Cooper was a founding board member of Cave Canem and has received Kimbilio and Kresge fellowships, as well as a Pulitzer Prize nomination for her long career in journalism. Still the slimness of this volume may risk its being critically overlooked, as might the settings framing many of the stories. Detroit’s black socialite elite could be imagined as the subject of a book in a very different, aspirational-chick-lit style, and the lawyers and galas and Palmer Woods homes Cooper describes are interesting enough (and still so rarely depicted in literary fiction) that they might distract readers from the depth of the book’s central questions.
Yet this same deceptive particularity of detail is absolutely crucial to the project. Many contemporary masters of the flash-fiction form (Amelia Gray and Lydia Davis, for example, following writers like Calvino and Borges) favor shorthand constructs over elaborate characterization, deploying succinct conceptual play to access moments of aporia. Cooper opts instead for a kind of submersion in context, letting the powers of her visual and physical descriptions catalyze a kind of sensory wonder. This effect is only made possible by her talent for sketching full feeling and elaborate history in fleet, simple lines which retain strange musicality. In the astonishing story “Princess Lily,” bodies roll and collide, a baby with “a round head and skinny body” looks “just like a kokeshi doll” and candy stripers “worked in the airless caves that served as hospitals, picking maggots from the soldier’s festering wounds with chopsticks.” Elsewhere, it is absence that stuns: “My skin is scent free, my nails painted clear.” “Brother Man eats from everyone’s plate but his own.”
Of course it is no mere coincidence that the women of Know the Mother are so very sensitive. Feminine performativity requires a certain ability to read a room, and, further, heightened attenuation often accompanies experiences of visceral fear. In many of these stories, keen sensibilities and paranoia lend depth to rituals of mundane domestic care–grocery store runs and witch hazel sponge baths for the bedridden elderly–and in others, this pervasive sharpened awareness links directly with the continual sense of danger which pervades many black women’s lives.
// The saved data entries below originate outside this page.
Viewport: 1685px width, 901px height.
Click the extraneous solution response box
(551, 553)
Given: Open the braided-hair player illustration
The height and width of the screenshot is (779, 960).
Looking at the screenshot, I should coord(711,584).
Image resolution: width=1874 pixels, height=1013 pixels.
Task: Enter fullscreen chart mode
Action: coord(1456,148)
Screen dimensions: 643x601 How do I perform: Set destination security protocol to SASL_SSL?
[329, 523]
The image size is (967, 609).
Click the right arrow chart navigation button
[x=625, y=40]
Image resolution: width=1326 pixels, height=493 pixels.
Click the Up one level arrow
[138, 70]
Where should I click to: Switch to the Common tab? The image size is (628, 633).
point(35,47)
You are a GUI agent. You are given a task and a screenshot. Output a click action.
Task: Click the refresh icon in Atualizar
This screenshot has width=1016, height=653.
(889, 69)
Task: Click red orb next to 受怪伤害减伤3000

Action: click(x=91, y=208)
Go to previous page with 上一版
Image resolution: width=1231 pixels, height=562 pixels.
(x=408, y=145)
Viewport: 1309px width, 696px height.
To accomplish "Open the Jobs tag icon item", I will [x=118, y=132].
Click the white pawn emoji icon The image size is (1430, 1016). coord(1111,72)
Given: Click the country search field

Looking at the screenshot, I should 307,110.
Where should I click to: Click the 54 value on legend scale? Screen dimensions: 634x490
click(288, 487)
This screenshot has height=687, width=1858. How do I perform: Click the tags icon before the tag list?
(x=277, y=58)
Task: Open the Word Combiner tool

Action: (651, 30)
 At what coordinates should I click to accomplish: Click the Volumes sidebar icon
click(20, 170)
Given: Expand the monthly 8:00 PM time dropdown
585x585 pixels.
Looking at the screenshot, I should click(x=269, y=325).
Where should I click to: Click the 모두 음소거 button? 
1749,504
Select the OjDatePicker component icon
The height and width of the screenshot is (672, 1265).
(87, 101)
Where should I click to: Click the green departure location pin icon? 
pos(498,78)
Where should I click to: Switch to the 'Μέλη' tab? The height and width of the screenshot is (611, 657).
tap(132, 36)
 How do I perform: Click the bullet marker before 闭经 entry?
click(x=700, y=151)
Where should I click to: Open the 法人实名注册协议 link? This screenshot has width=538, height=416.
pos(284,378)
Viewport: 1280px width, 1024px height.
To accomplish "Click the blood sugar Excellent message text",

This theme of nurture and danger builds as characters discover they’ve miscarried, or face home intruders, or are run off the highway by maniac racists shouting slurs. Waiting up for her daughter, one mother’s world ebbs and flows with the acuity particular to parental terror: “All evening, I’ve been rising eagerly each time I see headlights cutting the darkness. I fall back into the sorrowful cushions whenever the cars slow and pick some other anxious mother’s driveway.” On her daughter’s return her reactions can only jostle up against one another: “I have been waiting for this moment all night, but now I’m afraid of how much I hate you… I want to hold you, pummel you, smell the sweet curve of your neck.” Vigilance and calculation are, after all, modes of totalizing perception. This collection make clear that to know in a mothering sense, to live the medium of the mothering body, is to experience worlds so amplified that even their briefest glimpsed stories can both terrify and beautifully overwhelm.